Physical characteristics
- • location: western Syrmia region, Croatia
- • location: Bosut river, at Morović, Vojvodina, Serbia
- • coordinates: 45°00′22″N 19°13′01″E﻿ / ﻿45.00611°N 19.21694°E
- Length: 37 km (23 mi)
- Basin size: 355 km^{2} (137 sq mi)

Basin features
- Progression: Bosut→ Sava→ Danube→ Black Sea

= Studva =

The Studva (Studva) is a river in eastern Croatia and northern Serbia, a 37 km-long right tributary to the Bosut river. It flows entirely within the Syrmia region of both Croatia and Serbia (Vojvodina).
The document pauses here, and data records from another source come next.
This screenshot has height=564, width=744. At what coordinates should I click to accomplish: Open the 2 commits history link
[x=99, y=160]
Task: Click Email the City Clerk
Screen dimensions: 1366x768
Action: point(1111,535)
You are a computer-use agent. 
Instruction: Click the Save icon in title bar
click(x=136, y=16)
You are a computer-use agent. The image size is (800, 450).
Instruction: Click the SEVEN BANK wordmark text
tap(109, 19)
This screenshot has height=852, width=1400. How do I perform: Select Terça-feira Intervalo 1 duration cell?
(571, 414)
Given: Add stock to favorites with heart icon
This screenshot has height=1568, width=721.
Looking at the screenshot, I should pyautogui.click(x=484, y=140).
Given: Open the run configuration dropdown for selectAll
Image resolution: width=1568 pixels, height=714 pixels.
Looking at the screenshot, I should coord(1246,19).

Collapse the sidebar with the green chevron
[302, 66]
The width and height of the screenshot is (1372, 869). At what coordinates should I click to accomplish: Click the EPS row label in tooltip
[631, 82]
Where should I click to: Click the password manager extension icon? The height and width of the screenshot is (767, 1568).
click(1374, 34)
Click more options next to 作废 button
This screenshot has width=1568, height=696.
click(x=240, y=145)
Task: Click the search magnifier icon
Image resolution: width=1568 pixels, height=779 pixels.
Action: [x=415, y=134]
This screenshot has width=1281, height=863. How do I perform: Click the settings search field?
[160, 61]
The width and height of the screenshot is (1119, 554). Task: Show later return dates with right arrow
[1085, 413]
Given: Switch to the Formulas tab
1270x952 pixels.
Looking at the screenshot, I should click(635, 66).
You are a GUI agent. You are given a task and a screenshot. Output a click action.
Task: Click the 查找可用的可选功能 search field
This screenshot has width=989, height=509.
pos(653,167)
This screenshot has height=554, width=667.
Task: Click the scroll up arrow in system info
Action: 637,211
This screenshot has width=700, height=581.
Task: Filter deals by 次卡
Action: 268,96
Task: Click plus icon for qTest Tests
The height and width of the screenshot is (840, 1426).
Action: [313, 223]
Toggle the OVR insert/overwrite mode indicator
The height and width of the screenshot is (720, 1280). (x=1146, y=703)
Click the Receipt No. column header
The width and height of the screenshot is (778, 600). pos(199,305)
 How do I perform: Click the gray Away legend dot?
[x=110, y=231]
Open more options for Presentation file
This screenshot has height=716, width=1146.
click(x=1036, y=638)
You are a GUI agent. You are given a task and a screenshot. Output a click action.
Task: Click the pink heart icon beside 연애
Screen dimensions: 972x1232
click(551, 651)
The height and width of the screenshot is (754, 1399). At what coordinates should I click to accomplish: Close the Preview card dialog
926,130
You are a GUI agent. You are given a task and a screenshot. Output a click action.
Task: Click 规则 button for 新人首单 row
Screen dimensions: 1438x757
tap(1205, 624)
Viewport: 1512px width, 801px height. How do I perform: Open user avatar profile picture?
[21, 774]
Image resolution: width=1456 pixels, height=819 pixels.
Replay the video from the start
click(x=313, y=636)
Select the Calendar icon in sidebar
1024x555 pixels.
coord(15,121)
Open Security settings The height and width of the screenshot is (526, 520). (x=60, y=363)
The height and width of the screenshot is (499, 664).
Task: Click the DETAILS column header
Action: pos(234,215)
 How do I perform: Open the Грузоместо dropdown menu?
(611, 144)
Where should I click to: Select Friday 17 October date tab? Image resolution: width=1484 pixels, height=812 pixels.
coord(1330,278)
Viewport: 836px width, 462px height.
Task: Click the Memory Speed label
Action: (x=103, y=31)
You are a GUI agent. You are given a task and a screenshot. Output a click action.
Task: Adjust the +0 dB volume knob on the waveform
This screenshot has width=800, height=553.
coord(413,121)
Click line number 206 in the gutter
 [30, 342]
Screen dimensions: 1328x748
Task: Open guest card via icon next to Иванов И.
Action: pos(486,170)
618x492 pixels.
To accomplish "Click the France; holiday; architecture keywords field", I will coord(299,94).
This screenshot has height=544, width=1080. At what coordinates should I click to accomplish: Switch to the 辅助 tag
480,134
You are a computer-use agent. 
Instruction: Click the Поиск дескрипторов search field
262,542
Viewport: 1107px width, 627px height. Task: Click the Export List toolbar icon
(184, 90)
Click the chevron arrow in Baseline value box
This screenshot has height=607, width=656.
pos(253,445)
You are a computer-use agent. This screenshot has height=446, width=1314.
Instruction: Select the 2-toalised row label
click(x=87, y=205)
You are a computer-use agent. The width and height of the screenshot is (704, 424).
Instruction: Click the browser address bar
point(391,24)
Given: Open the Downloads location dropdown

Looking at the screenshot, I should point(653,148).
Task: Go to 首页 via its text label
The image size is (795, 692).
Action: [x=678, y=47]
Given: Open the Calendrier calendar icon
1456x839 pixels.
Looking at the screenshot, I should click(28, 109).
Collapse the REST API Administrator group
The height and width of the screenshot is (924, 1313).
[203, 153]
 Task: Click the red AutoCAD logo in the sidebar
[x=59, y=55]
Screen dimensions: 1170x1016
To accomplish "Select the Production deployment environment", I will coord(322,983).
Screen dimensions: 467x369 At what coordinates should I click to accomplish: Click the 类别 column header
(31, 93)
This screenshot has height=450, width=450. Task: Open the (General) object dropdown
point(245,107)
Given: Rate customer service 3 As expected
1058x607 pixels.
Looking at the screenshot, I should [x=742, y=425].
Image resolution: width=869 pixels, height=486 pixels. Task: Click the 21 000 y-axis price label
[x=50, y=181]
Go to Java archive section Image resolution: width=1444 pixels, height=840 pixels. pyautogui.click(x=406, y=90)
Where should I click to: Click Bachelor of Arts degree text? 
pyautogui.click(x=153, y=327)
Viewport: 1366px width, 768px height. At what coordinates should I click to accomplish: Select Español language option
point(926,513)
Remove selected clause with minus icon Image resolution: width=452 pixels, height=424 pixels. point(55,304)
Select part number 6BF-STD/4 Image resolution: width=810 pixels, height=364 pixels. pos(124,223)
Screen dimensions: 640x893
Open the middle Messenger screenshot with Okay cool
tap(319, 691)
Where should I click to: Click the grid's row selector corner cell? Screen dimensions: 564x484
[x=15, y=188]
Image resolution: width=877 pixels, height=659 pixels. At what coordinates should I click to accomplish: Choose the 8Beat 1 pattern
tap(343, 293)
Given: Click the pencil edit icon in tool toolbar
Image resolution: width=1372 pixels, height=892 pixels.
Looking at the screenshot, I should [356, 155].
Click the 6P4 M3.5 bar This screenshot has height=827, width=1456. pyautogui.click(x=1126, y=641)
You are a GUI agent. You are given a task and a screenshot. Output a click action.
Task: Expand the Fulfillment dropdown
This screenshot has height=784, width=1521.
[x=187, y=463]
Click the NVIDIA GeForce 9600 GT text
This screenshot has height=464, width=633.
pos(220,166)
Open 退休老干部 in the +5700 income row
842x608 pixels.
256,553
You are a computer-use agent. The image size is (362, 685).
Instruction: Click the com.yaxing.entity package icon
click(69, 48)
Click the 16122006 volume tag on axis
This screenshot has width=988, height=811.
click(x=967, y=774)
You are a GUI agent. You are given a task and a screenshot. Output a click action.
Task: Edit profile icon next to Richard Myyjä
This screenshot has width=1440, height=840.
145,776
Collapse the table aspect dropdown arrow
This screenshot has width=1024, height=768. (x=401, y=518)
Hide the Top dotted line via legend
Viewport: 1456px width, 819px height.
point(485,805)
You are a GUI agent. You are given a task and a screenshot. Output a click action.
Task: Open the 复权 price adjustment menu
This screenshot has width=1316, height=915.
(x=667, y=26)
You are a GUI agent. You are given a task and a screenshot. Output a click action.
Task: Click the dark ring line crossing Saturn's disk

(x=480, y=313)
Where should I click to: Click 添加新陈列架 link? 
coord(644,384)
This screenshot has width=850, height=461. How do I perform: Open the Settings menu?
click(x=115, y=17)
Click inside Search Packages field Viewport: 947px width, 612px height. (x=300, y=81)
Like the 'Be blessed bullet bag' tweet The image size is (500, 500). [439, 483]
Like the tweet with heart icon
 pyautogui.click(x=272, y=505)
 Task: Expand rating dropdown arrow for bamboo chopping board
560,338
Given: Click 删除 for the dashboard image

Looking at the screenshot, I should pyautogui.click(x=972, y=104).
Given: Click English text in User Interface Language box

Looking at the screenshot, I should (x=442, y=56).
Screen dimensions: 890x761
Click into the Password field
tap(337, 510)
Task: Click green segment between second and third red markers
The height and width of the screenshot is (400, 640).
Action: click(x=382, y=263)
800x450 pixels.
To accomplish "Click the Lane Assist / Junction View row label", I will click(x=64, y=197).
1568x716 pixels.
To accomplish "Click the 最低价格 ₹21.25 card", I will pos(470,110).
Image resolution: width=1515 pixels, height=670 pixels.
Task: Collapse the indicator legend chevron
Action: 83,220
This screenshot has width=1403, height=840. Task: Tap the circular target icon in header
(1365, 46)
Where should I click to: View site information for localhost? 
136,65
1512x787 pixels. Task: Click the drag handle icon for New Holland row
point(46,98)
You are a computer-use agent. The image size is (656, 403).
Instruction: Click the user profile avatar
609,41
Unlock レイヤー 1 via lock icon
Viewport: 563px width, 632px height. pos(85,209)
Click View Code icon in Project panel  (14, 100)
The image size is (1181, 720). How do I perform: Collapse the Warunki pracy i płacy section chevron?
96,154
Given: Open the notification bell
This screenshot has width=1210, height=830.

The Studva originates from the marshes of the western Syrmia in Croatia (Spačva sub-region), near the village of Gunja. It is a slow, meandering river and spills over into several marshes as it flows by the villages of Đurići, Drenovci, Soljani and Vrbanja.

There is a canal from the Studva to the river Spačva.

At the medieval ruins of the town of Zvezdangrad, the Studva becomes a border river between Croatia and Serbia (total length as a border or Serbian river is 18 km). At the village of Morović the Studva empties into the Bosut river.

Just like the Bosut itself, the Studva is a satellite flow to the Sava river and uses the same, ancient (fossile) Sava's river bed. The river is navigable for 18 km for smaller vessels, drains an area of 355 km^{2} and belongs to the Black Sea drainage basin.